Boudu Saved From Drowning
Suicidal hobo Priapus Boudu is rescued from the Seine by affable bookseller Edouard Lestingois, who allows him to remain as his guest even after he seduces both his prudish wife, Emma, and his uppity maid, Anne-Marie.

by David Parkinson |
Published on
Release Date:

11 Nov 1932

Running Time:

87 minutes

Certificate:

PG

Original Title:

Boudu Saved From Drowning

Bouyed by the reception of La Chienne, Jean Renoir and Michel Simon reteamed on this adaptation of René Fauchois' boulevard comedy, in which Simon had starred on stage in 1925. Always a fan of Charlie Chaplin's Tramp, Renoir was keen to explore how an inveterate vagabond would respond to traditional bourgeois values. But while the intention was clearly satirical, this is not the declaration of class warfare that some critics have claimed.

    Charles Grandval plays Lestingois as a thoroughly decent idealist, with a reverence for culture and a genial humanism that inspires him to seek the best for Boudu, even when he's at his most boorish. Indeed, this is a classic example of Renoir's pet theory that everyone has reasons for their actions and he resolutely refuses to judge, either the Lestingois's affectations or Boudu's inability to come to terms with an entirely alien lifestyle.

    Renoir slyly suggests how easy it is to be seduced by comfort, but he is much more interested in celebrating non-conformism than condemning middle-class cosiness - hence Fauchois's hearty disapproval of Renoir changing the ending to allow Boudu to resume his life as a child of nature. Perhaps he would have been better disposed towards Paul Mazursky's remake, Down and Out in Beverly Hills  (1986), which panders to American audiences by reducing the characters to more obviously recognisable anti-heroes and villains.

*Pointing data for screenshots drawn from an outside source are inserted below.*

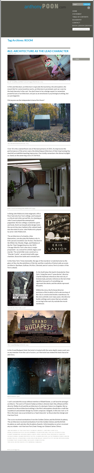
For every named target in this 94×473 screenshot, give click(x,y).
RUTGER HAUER (64, 438)
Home (74, 11)
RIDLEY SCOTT (48, 438)
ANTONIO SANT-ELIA (51, 430)
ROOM (56, 438)
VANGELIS (38, 442)
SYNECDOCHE (39, 440)
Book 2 (82, 25)
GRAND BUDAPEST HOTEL (27, 436)
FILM (48, 434)
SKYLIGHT (31, 440)
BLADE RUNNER (30, 432)
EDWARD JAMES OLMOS (28, 434)
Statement (77, 14)
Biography (77, 20)
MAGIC (40, 438)
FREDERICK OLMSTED (57, 434)
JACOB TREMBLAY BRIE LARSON (58, 436)
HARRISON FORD (41, 436)
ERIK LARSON (41, 434)
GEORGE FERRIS (12, 436)
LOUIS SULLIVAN (31, 438)
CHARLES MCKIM (42, 432)
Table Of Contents (80, 17)
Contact (76, 23)
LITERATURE (22, 438)
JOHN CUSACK (12, 438)
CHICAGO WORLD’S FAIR (56, 432)
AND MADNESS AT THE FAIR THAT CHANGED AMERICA (25, 430)
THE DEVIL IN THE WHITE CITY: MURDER (20, 442)
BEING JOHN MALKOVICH (15, 432)
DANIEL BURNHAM (13, 434)
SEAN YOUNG (22, 440)
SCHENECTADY (12, 440)
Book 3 (89, 25)
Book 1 (75, 25)
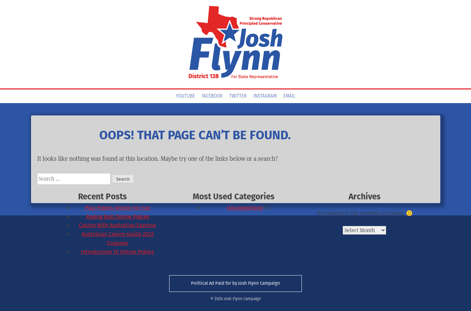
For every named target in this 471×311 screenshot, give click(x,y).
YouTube (185, 96)
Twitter (238, 96)
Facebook (212, 96)
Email (289, 96)
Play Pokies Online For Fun (117, 208)
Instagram (265, 96)
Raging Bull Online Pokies (117, 217)
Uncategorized (245, 208)
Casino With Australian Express (117, 225)
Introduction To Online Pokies (117, 252)
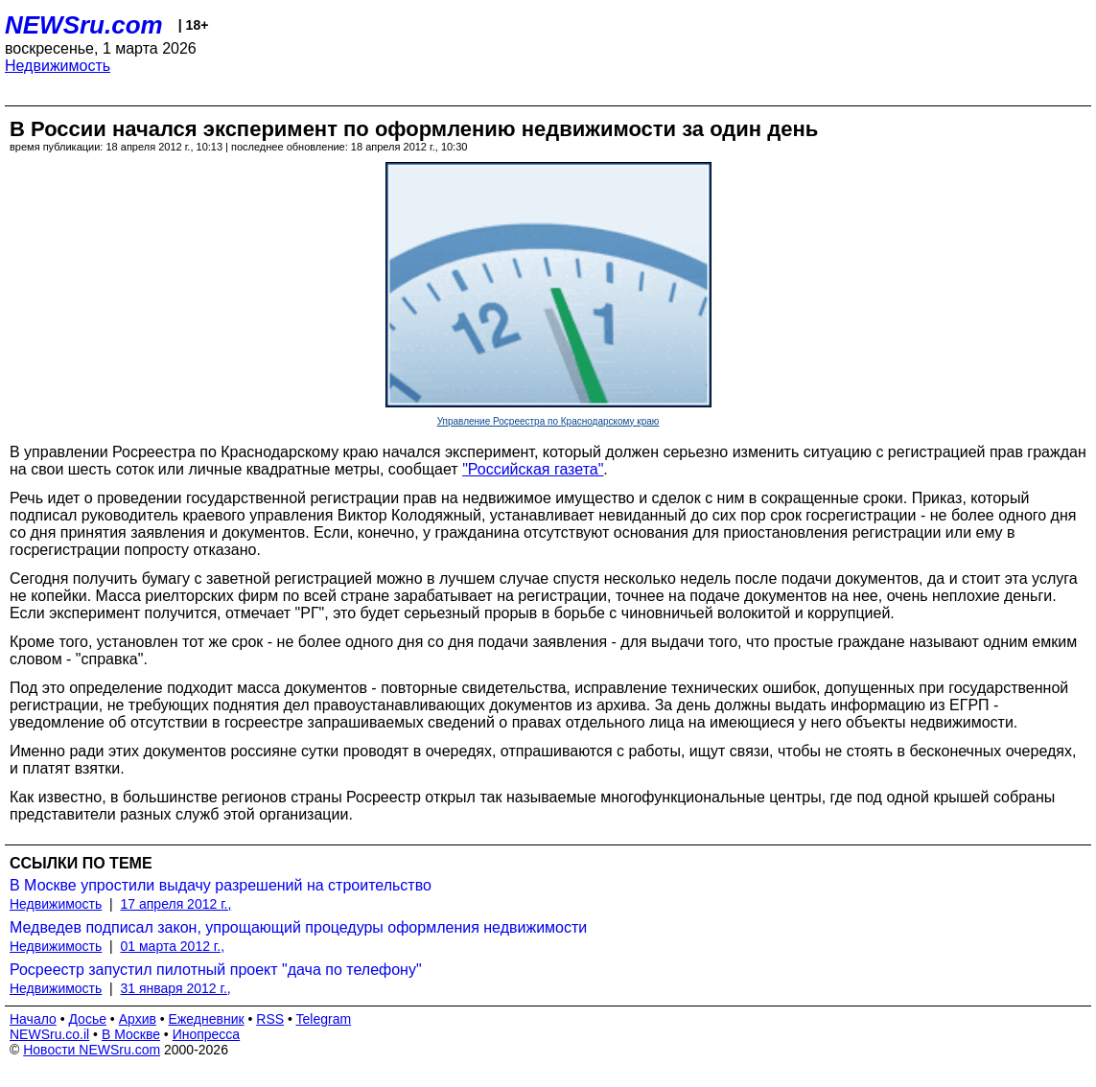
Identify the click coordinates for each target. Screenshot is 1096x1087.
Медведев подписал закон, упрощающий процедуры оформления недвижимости (298, 927)
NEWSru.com (84, 25)
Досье (87, 1019)
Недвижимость (57, 66)
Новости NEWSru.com (91, 1049)
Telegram (324, 1019)
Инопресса (207, 1034)
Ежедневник (207, 1019)
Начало (33, 1019)
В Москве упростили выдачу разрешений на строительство (220, 885)
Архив (137, 1019)
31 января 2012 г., (176, 988)
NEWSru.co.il (49, 1034)
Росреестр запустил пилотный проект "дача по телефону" (216, 969)
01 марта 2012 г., (173, 946)
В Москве (131, 1034)
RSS (270, 1019)
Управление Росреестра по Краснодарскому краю (548, 421)
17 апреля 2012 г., (176, 904)
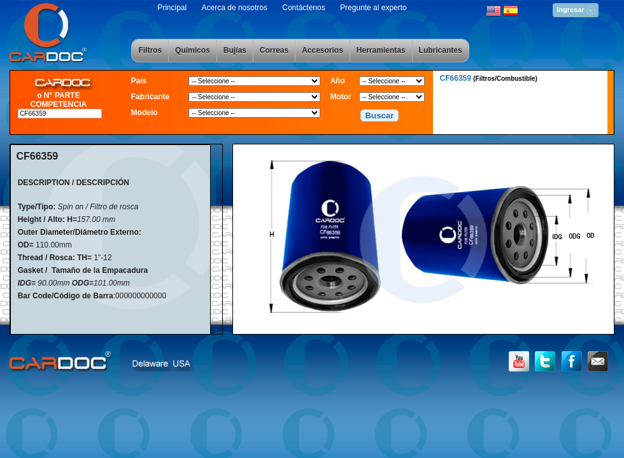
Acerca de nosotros (234, 7)
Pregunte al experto (373, 7)
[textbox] (60, 113)
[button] (379, 115)
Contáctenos (303, 7)
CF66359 (488, 78)
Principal (172, 7)
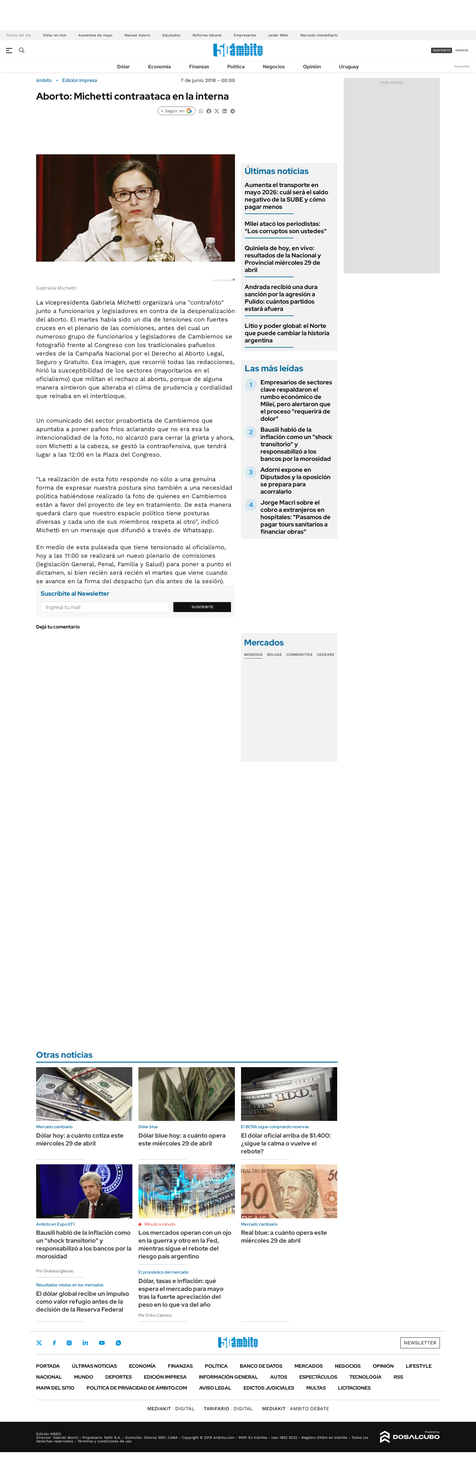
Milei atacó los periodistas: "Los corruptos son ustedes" (286, 227)
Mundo (83, 1377)
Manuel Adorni (137, 35)
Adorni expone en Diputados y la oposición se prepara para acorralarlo (295, 480)
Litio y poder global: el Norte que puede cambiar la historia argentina (287, 333)
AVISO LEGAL (215, 1388)
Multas (316, 1388)
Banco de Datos (261, 1366)
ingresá (461, 50)
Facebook (54, 1343)
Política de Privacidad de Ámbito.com (137, 1388)
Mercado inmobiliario (319, 35)
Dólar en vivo (54, 35)
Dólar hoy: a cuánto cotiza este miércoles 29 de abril (80, 1139)
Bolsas (274, 654)
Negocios (274, 66)
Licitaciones (354, 1388)
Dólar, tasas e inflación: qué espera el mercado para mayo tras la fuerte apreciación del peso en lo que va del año (180, 1293)
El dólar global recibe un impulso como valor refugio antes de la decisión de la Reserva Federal (82, 1301)
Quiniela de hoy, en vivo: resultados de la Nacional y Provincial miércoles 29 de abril (283, 259)
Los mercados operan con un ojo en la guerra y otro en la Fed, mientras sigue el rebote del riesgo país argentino (184, 1244)
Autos (278, 1377)
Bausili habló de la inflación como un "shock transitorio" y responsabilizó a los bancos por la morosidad (296, 444)
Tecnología (365, 1377)
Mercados (308, 1366)
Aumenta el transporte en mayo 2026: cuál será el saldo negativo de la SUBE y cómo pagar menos (286, 196)
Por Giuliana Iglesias (54, 1271)
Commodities (299, 654)
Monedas (253, 654)
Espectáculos (318, 1377)
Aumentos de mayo (95, 35)
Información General (228, 1377)
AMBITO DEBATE (295, 1408)
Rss (398, 1377)
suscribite (441, 50)
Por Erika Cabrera (155, 1315)
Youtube (102, 1343)
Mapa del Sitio (55, 1388)
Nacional (49, 1377)
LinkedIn (85, 1343)
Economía (159, 66)
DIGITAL (171, 1408)
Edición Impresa (165, 1377)
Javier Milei (278, 35)
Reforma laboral (207, 35)
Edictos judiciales (268, 1388)
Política (236, 66)
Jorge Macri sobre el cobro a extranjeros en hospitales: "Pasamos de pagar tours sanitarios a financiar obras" (295, 517)
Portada (48, 1366)
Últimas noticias (94, 1366)
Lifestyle (419, 1366)
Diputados (171, 35)
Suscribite (202, 607)
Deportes (118, 1377)
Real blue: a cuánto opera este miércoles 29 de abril (284, 1236)
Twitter (39, 1342)
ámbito (44, 80)
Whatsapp (118, 1343)
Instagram (69, 1343)
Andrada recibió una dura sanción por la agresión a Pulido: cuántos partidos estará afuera (281, 298)
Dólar (123, 66)
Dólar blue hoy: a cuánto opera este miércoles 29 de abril (182, 1139)
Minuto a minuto (159, 1224)
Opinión (312, 66)
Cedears (325, 654)
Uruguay (349, 66)
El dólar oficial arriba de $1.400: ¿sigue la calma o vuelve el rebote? (286, 1143)
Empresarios (245, 35)
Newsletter (462, 66)
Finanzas (199, 66)
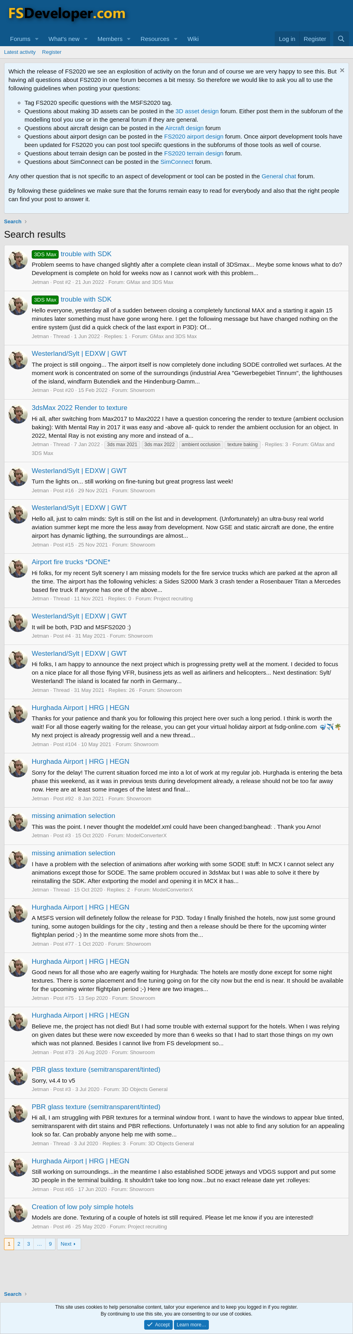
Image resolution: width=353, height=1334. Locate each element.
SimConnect (177, 161)
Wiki (193, 38)
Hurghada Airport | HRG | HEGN (80, 708)
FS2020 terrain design (194, 153)
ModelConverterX (146, 835)
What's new (64, 38)
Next (66, 1244)
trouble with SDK (72, 254)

     A vein of Greek mythology runs through Boudu. But there's nothing fantastical about the location shooting, which uses long, fluid, deep-focussed takes to capture the flavour of both the Seine around the Pont des Artes and the Marne countryside. Looking out on to the neighbouring rooftops, the Lestingois apartment similarly feels like the scene of real life and this contextualising of the household within its milieu adds authenticity to Renoir's wry observations on contemporary society.

A must for fans of early French cinema.